La législation vint légitimer ce qui n’avait été, chez les anciens, qu’une preuve d’ignorance ; chez les seigneurs féodaux, qu’un acte d’usurpation ; et chez nous, qu’une police fiscale qui a subi depuis quelques vicissitudes et quelques adoucissements à la voix du commerce, des sciences et des arts. Voici les principes observés jusqu’à ce moment en cette matière : tout étranger est capable, dans un royaume, du droit des gens ; il peut librement vendre, échanger et, en général, passer toutes sortes de contrats que ce droit autorise ; il peut donner et recevoir entre vifs, mais il ne peut recevoir ni disposer par testament, ni pour cause de mort. Il vit libre, mais il meurt serf : telle est la maxime atroce que les représentants d’un peuple libre doivent s’empresser d’effacer de ses lois. La France doit ouvrir aujourd’hui son sein à tous les peuples de la terre.

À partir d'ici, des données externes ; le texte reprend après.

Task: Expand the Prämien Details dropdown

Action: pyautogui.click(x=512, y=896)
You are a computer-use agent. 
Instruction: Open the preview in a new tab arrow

Quels motifs pourraient s’y opposer, la politique ? Mais ce droit a paru si barbare et contraire même aux intérêts de l’État, que nos anciennes lois en ont adouci ou suspendu l’exercice. Que l’étranger vienne donc chercher en France une patrie ; qu’il puisse y séjourner, sans crainte de voir des héritiers légitimes, frustrés d’un bien qui doit naturellement leur appartenir ; qu’il y jouisse de la liberté pendant sa vie, et ses enfants de sa bienfaisance après sa mort".
L’article 4 du décret du 13 avril 1791 disposait dans son article 7 : "Les droits de déshérence, d’aubaine, de bâtardise, d’épaves, de varech, de trésor trouvé, et celui de s’approprier les terres vaines et vagues, ou gastes, landes, biens hèmes ou vacants, garrigues, flégards ou vareschaix, n’auront plus lieu en faveur des ci-devant seigneurs, à compter pareillement de la publication des décrets du 4 août 1789, les ci-devant seigneurs demeurant, depuis cette époque, déchargés de l’entretien des enfants trouvés" [16].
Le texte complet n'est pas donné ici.